-- Input data follows --

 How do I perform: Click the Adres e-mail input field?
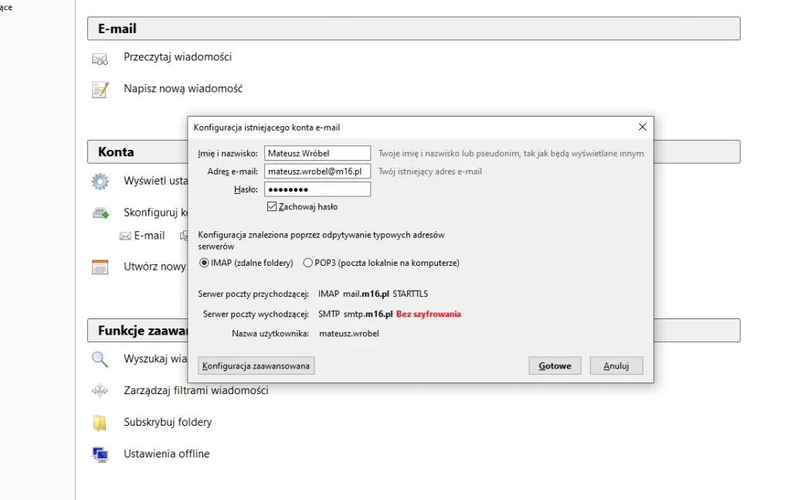[317, 172]
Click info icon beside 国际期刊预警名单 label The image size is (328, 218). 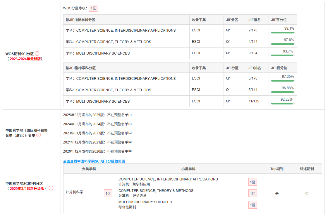point(38,135)
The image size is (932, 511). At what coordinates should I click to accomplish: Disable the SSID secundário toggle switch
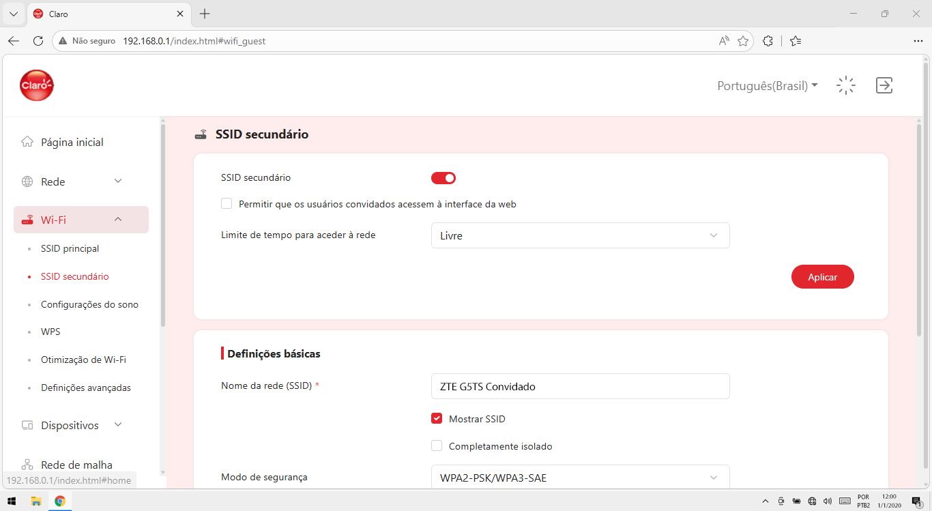(x=443, y=178)
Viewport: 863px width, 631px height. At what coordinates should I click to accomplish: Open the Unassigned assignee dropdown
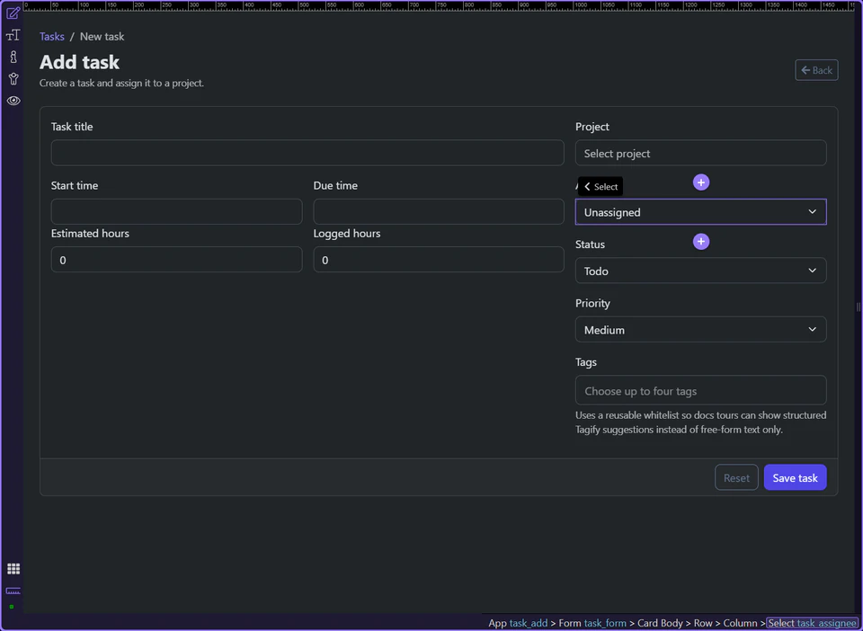700,211
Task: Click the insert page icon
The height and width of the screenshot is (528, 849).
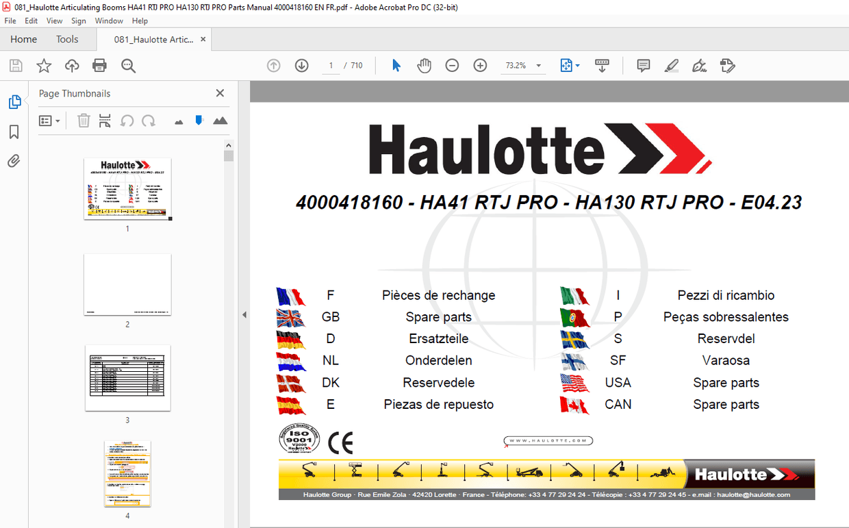Action: (x=104, y=121)
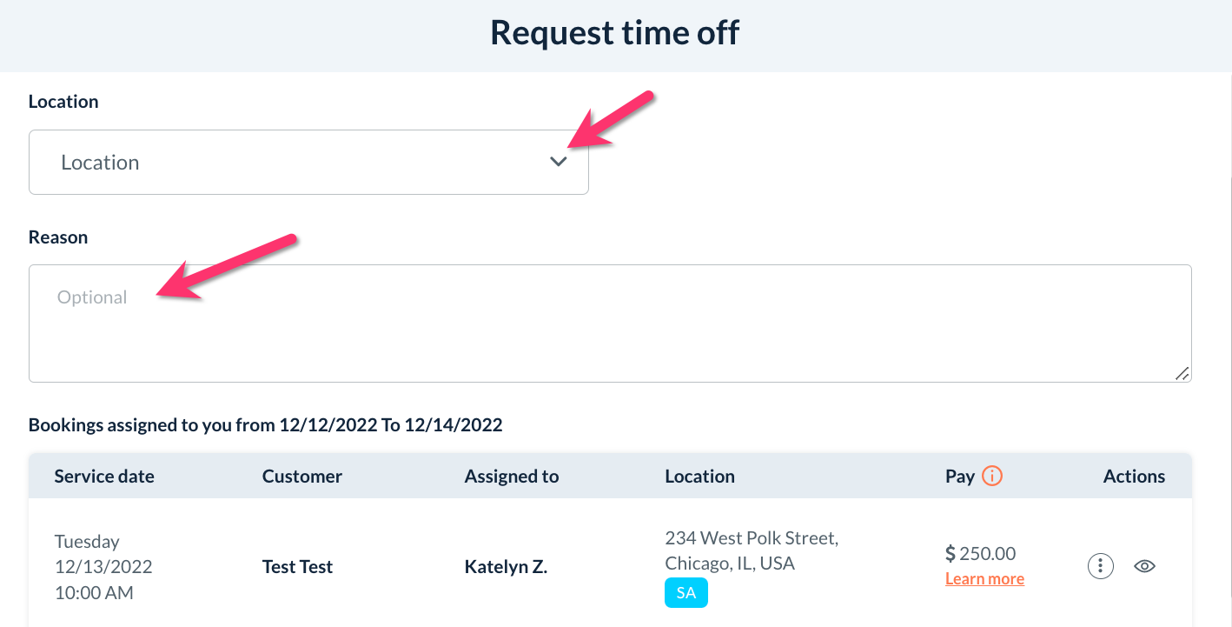View booking with the eye icon
Screen dimensions: 1232x627
[x=1145, y=566]
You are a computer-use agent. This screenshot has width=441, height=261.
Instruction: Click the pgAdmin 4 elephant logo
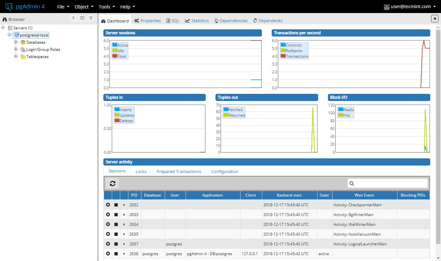point(9,7)
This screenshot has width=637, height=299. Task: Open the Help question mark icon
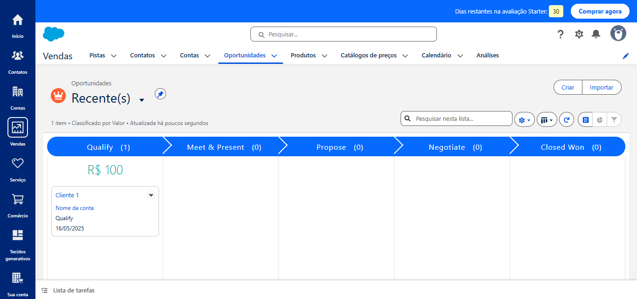click(x=560, y=34)
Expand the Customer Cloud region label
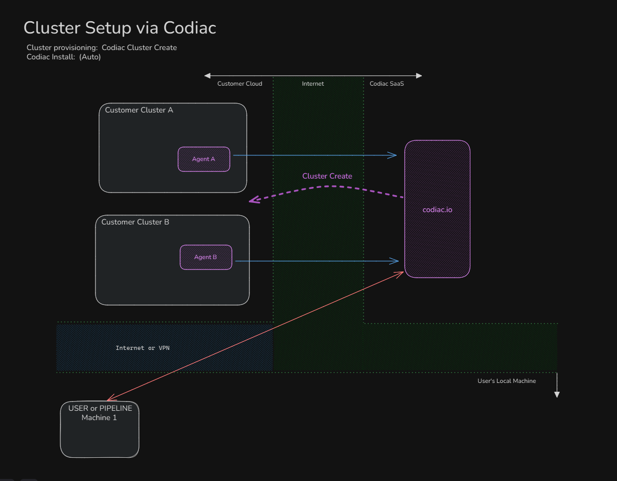This screenshot has width=617, height=481. coord(240,83)
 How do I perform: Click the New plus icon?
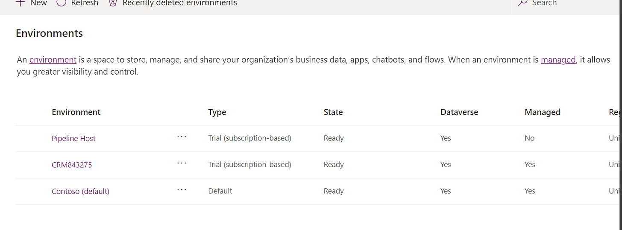[20, 3]
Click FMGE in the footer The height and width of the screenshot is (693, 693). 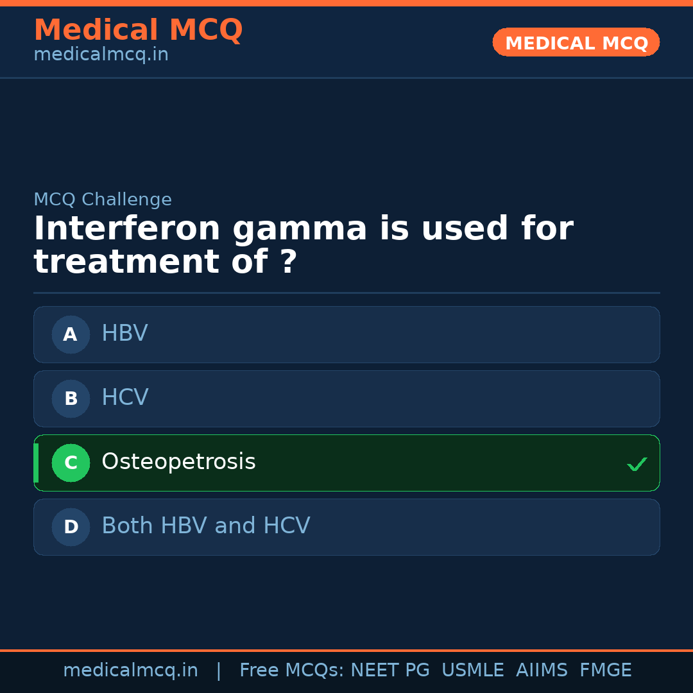(606, 671)
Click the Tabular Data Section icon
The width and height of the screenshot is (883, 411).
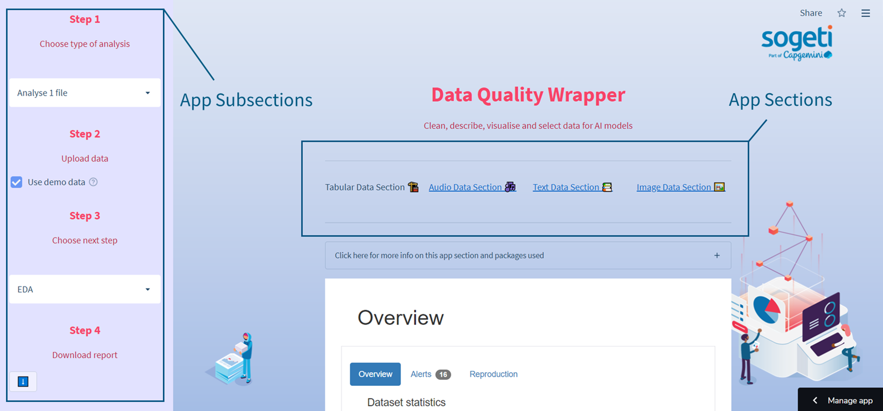(x=413, y=187)
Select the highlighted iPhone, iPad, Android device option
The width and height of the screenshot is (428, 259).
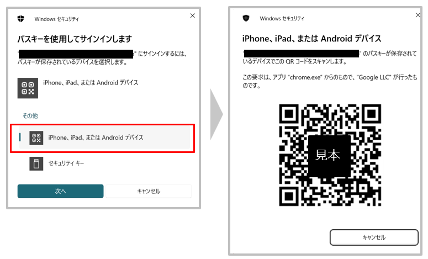pyautogui.click(x=104, y=138)
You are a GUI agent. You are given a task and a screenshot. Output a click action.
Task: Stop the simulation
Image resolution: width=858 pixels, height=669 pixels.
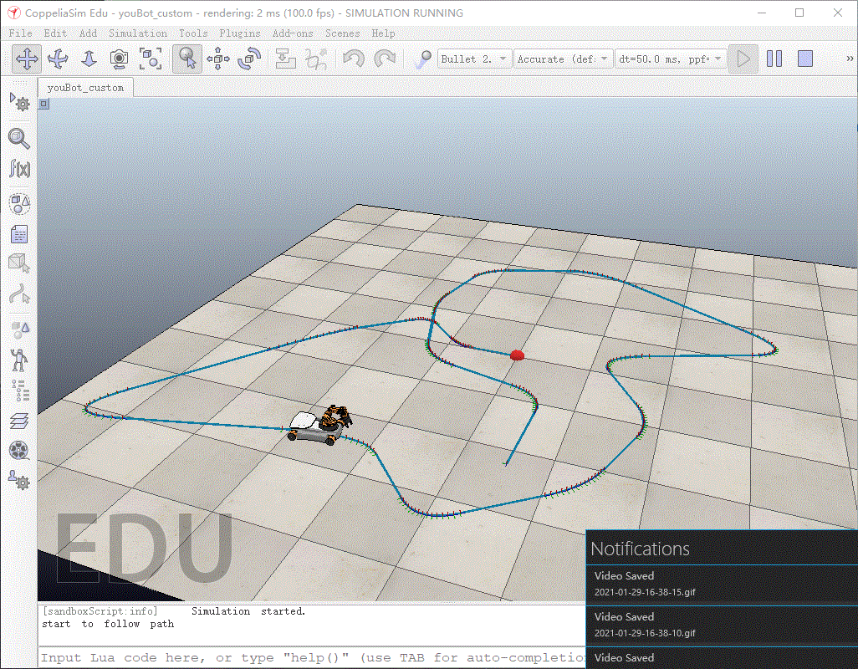point(805,59)
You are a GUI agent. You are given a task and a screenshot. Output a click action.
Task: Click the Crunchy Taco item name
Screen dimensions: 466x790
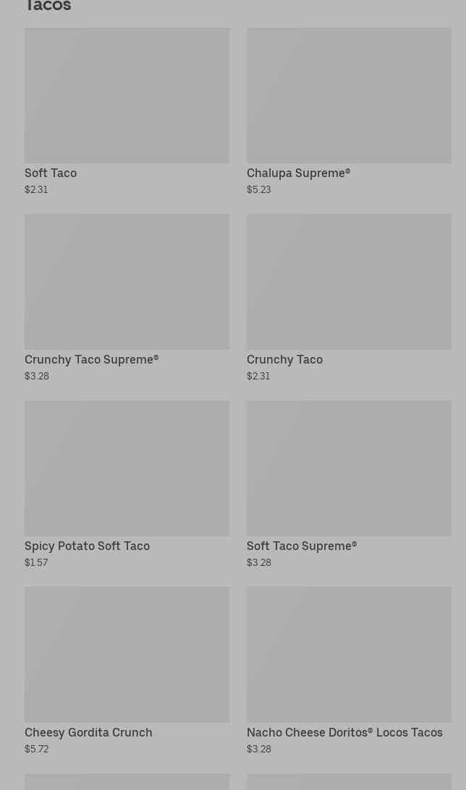pos(284,360)
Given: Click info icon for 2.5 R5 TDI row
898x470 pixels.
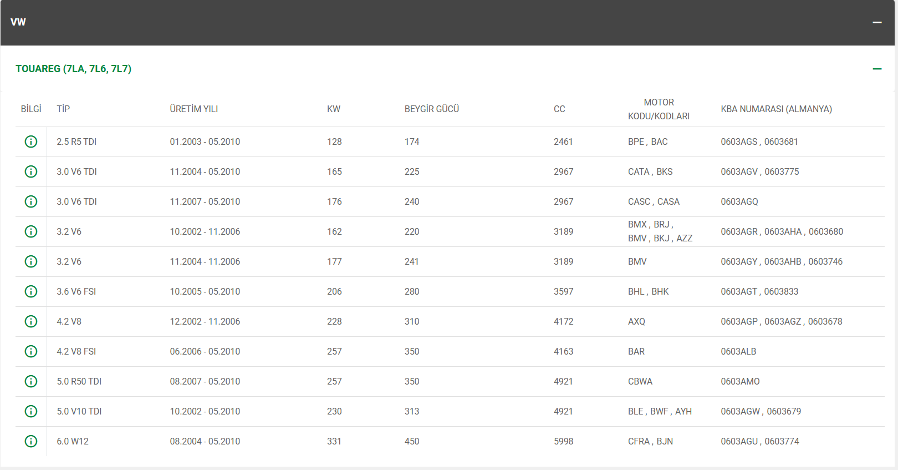Looking at the screenshot, I should (x=31, y=141).
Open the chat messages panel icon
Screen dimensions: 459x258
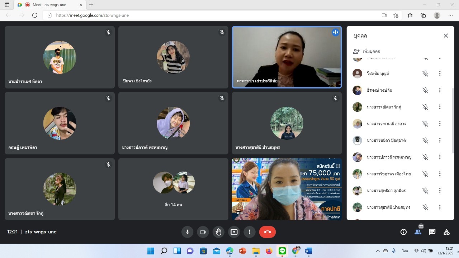click(432, 232)
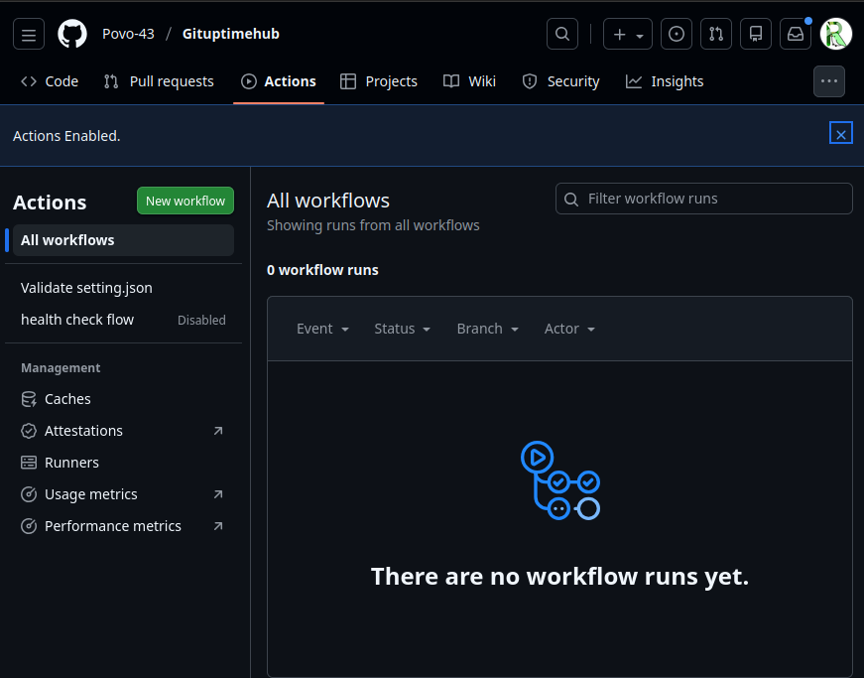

-- Input data concluded --

The copy should hold only the lines from the one with "Task: Click the insert page icon" through the one with "You are a computer-use", exactly as they stand above. Leave out the pictures.

Task: Click the insert page icon
The height and width of the screenshot is (528, 849).
Action: (x=104, y=121)
View booking with the eye icon
Screen dimensions: 1232x627
[x=1145, y=566]
You are a computer-use agent. This screenshot has width=441, height=261.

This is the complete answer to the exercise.